After release by Indian troops in September 1945, it took some time before Charles and Muriel discovered that each other were still alive and were able reunite in Cape Town, before returning to the devastated Harcroft Estate and factory in 1946. However, it was not long before Charles had everything re-equipped and back in production. Post war business was strong enough for him to purchase his first Rolls-Royce in 1947. This car was similar to that of the British High Commissioner of Malaya. During the Malayan Emergency, Charles took the same road through a jungle as the Commissioner, but an hour or two beforehand, on 7 October 1951. Communist insurgents had planned to assassinate the Commissioner and mistook Charles' Rolls-Royce for the official vehicle. As a result, the car was machine gunned, but the driver accelerated away and the occupants survived. The High Commissioner, Sir Henry Gurney, was not so fortunate and was killed when his convoy was brought to a halt by his wounded or dead escorts blocking the road.

== South Africa ==

The guerilla incident convinced Charles that it was time to leave Malaya with the result that the estate was sold, and Charles and Muriel moved to Cape Town. Charles purchased the home of Duncan Baxter (donor of the funds used to build the Baxter Theatre Centre) on 8 March 1951 for £25,000, and promptly renamed it Harcroft (as the Malayan estate had been). From then until his death he was officially retired, but in practice worked hard to manage his considerable investments, add to his collections of mostly oriental art, jade and ivory, and to run and embellish the 24 acre of grounds around the house. Amongst the items he collected were two of the four official commemorative paintings done to mark the 1947 Royal Tour of South Africa. Following the accession of the anti-British National Party to power in 1948, the government of the Union of South Africa did not want the paintings. The other two belong to Cape Town City Council.

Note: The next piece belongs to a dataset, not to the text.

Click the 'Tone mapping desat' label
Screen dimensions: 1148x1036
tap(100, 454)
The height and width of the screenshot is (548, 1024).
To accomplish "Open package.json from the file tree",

Charles established a racing stud and was a regular visitor at South African Turf Club race meetings at the Kenilworth and Milnerton race courses. His greatest triumphs were with Prairie Prince winning the Somerset WFA Plate on Saturday 15 February 1969 (trainer J.W.Bell and jockey F.Heyman), the same on Saturday 14 March 1970 (trainer P.Kannemeyer, jockey P.Kruyer), and the Diadem Weight for Age Plate 1000 Metres on 5 December 1970 (trainer P.Kannemeyer, jockey G.Puller). He had previously won the Milnerton Turf Club Steward's Cup with 'Fighter' on 14 January 1961 (trainer J.W.Bell and jockey B.Doo).

His wife Muriel died suddenly in August 1974, an event which was particularly traumatic for Charles. He married long time friend and widow Louise Jackson in 1981. During the 1980s, Charles became a friend of Gerald Durrell, and took an interest in the work of the Jersey Wildlife Trust. Charles donated approximately £4m to finance the construction of a new centre in Jersey (including the Harcroft Lecture Theatre), sponsored conservation work in East Africa, and by the 1990s was supporting work on the preservation of the unique flora and fauna of Madagascar.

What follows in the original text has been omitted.